DO THIS: Repeat, unchanged, the items that open with the line containing "Locate an element on the screen. The height" and close with the line containing "center [976, 20].", both of those lines included.

================

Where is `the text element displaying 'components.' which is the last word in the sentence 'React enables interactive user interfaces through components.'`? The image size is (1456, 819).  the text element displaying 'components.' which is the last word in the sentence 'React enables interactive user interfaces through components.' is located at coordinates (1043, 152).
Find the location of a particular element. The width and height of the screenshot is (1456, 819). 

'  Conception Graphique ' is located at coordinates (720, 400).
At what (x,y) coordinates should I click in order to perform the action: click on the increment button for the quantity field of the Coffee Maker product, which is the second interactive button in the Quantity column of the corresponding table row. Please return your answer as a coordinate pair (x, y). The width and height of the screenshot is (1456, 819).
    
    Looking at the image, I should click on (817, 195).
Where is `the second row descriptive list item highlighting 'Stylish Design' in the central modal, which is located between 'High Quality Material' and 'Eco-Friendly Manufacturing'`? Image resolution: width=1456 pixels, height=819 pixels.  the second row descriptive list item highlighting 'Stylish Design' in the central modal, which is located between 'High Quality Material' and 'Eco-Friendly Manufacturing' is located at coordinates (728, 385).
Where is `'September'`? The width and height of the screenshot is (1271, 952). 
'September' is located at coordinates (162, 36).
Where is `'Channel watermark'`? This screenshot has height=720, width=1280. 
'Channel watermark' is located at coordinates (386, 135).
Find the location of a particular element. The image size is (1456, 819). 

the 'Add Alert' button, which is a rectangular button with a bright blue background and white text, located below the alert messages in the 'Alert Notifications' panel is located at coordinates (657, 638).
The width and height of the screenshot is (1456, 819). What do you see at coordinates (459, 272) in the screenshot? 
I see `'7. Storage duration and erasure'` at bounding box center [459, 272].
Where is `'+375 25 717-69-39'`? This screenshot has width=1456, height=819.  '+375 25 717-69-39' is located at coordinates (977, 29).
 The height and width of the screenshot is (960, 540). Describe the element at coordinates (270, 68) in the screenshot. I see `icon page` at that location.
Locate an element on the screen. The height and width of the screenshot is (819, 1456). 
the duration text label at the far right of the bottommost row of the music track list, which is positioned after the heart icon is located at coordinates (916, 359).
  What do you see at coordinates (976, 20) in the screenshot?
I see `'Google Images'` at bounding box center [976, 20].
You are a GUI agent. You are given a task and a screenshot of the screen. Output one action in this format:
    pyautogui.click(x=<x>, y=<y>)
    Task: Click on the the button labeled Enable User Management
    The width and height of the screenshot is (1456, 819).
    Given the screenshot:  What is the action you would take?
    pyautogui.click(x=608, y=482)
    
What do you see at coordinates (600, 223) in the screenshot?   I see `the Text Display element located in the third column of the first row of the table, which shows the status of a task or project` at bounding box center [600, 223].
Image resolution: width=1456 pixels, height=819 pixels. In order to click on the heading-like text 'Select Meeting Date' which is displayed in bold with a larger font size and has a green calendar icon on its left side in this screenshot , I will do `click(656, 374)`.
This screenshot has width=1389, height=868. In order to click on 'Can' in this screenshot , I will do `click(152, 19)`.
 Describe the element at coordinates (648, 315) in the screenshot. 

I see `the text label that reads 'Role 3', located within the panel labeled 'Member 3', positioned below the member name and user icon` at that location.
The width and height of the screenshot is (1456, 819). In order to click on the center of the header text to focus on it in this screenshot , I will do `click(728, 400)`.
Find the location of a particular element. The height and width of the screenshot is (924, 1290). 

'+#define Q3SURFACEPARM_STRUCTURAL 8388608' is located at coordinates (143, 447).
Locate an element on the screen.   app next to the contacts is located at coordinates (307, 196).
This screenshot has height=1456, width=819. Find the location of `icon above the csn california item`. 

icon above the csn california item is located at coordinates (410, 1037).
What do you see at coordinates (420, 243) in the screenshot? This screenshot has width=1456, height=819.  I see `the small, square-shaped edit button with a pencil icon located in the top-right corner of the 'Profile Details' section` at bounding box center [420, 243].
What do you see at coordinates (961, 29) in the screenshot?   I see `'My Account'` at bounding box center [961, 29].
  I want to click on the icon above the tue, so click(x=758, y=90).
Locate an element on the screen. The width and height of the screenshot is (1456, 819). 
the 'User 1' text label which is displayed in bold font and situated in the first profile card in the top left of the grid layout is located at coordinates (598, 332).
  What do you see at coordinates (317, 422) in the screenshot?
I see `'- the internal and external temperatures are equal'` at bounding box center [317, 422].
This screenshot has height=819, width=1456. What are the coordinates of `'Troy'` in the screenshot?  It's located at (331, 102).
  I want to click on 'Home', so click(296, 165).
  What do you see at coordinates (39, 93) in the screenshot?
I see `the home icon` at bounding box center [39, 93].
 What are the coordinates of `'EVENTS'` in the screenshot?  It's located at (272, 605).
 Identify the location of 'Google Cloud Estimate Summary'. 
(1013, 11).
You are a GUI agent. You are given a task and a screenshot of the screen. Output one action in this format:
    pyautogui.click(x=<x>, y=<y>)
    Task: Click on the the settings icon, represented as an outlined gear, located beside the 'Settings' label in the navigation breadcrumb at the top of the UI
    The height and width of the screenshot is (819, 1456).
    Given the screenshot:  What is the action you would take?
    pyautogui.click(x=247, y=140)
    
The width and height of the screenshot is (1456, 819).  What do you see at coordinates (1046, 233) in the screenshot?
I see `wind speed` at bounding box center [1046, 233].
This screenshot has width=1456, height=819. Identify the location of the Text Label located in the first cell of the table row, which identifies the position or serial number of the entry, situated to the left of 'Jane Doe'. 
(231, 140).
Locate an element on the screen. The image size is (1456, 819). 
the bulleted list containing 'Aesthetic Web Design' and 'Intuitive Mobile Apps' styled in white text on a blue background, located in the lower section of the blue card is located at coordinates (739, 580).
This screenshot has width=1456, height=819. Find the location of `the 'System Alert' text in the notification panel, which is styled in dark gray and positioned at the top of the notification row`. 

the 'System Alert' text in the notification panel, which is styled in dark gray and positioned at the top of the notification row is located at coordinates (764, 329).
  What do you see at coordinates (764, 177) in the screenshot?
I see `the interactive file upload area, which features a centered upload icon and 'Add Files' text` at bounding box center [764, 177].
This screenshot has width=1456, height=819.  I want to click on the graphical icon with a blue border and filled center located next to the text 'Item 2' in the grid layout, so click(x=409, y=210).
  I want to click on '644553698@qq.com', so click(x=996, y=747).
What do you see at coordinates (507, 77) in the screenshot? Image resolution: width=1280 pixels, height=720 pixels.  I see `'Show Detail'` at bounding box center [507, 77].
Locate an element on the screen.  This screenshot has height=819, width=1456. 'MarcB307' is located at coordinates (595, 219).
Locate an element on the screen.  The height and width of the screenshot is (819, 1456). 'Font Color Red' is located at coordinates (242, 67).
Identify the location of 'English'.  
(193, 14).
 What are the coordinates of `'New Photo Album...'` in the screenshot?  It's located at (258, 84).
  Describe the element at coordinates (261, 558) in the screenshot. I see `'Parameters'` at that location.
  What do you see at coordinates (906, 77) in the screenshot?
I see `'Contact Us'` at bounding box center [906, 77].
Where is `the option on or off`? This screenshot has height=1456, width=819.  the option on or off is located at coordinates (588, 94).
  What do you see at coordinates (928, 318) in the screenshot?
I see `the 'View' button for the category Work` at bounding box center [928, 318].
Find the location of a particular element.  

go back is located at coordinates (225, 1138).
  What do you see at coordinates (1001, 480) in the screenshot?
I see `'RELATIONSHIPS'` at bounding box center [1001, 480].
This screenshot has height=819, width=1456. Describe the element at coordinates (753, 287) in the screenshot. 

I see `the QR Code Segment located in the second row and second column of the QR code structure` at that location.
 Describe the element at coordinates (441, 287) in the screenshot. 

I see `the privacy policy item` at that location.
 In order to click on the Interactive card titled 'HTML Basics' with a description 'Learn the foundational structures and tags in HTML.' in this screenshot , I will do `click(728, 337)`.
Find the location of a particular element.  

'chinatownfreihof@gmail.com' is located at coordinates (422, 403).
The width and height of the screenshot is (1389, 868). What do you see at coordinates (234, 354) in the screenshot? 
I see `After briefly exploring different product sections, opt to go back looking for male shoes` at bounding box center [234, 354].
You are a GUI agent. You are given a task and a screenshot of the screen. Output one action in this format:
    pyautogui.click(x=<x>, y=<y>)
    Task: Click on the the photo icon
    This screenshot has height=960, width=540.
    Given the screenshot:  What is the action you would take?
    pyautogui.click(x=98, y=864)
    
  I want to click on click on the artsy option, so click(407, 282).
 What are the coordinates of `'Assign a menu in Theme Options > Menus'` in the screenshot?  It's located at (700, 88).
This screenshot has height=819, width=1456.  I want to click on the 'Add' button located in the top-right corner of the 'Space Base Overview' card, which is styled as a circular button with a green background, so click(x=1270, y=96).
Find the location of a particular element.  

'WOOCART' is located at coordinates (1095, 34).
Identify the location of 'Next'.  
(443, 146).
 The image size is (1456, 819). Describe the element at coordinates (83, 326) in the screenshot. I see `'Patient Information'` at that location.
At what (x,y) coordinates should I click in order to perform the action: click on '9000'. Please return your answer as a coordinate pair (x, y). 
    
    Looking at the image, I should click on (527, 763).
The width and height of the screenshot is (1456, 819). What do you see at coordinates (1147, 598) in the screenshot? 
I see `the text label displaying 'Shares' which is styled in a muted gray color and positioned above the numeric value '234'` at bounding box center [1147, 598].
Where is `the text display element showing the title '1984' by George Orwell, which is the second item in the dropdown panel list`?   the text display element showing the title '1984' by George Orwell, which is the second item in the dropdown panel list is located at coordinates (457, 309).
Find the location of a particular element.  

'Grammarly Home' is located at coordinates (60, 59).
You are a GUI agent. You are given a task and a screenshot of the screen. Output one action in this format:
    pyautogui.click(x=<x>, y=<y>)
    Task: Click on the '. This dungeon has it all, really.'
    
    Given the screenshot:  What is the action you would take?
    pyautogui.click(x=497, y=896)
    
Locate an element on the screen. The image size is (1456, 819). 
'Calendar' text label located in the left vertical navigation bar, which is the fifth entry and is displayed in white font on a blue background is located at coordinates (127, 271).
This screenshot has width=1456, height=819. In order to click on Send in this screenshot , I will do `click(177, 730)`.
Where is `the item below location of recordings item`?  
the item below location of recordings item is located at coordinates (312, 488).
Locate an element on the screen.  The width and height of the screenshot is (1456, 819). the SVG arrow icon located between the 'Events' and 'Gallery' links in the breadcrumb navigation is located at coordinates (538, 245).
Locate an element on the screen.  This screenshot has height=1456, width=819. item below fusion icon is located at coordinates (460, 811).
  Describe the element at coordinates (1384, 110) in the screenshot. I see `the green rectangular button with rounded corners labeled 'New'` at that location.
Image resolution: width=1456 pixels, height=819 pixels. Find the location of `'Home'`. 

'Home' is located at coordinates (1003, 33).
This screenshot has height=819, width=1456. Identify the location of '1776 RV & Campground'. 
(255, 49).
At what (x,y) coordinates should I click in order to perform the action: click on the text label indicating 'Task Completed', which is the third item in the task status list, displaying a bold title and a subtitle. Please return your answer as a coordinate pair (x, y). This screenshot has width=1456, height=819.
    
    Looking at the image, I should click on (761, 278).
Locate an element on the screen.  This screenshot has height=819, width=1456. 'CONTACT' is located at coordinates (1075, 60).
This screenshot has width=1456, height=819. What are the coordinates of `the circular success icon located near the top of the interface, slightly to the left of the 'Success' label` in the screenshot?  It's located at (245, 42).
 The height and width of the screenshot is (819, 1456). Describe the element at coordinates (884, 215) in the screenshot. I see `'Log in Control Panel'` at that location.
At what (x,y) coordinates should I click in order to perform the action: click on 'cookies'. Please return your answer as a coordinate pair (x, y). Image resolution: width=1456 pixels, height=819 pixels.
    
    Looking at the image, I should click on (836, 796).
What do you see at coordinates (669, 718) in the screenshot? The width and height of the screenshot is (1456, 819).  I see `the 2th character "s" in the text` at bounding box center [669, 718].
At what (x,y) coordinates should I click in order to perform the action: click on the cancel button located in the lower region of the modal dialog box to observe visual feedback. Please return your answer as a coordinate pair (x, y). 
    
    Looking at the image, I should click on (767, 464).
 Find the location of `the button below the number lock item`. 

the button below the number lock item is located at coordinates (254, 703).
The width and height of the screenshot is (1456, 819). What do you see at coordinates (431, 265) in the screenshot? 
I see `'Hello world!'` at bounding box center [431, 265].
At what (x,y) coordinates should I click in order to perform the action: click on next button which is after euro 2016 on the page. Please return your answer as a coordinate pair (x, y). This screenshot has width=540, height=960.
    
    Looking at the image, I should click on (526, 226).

================

SOLUTION TO THIS EXERCISE:
Locate an element on the screen. The height and width of the screenshot is (819, 1456). 
the duration text label at the far right of the bottommost row of the music track list, which is positioned after the heart icon is located at coordinates (916, 359).
  What do you see at coordinates (976, 20) in the screenshot?
I see `'Google Images'` at bounding box center [976, 20].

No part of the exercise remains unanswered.